Continental announces investment plans for next year

Continental Farmers Group plans to invest $60–70 million next year, CEO Georg von Nolcken told journalists during a press tour.

“We have the first draft of the 2026 budget, which provides for around $60–70 million in investments. This includes standard fleet renewal and several other projects. Of course, this is not just for next year — we plan investments several years ahead. Over the next three to four years, I believe we will continue to develop production and trading, infrastructure and logistics. Another part of our future strategy is processing,” von Nolcken said.

According to him, trading allows the company to cover the entire agricultural production chain by adding the “elevator–railcars–terminal” link. This gives it a competitive edge over traders who operate without their own logistics and storage.

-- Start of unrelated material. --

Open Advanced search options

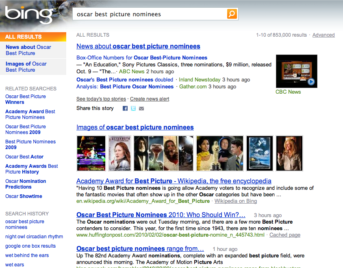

“Another point is that major international traders have their own destination markets where they work directly with clients. But quite often, they don’t control logistics, lack their own inland elevators, and are missing this part of the chain. That’s why we are now focusing on trading. Of course, we also buy CPT at port and sell our own harvest — 80–90% we sell either FOB or CIF,” the CEO said.

In 2025, Continental exported around 600,000 tons of grain through trading. The target by year-end is 1.2–1.4 million tons from both own harvest and trading operations — about 1.1 million tons from Ukraine and 200,000–300,000 tons from Romania.

“A seaport terminal is part of our infrastructure and logistics development strategy. We are now analyzing whether this should be greenfield construction, the purchase of an existing facility, or cooperation with a partner. We are open to all options,” von Nolcken added.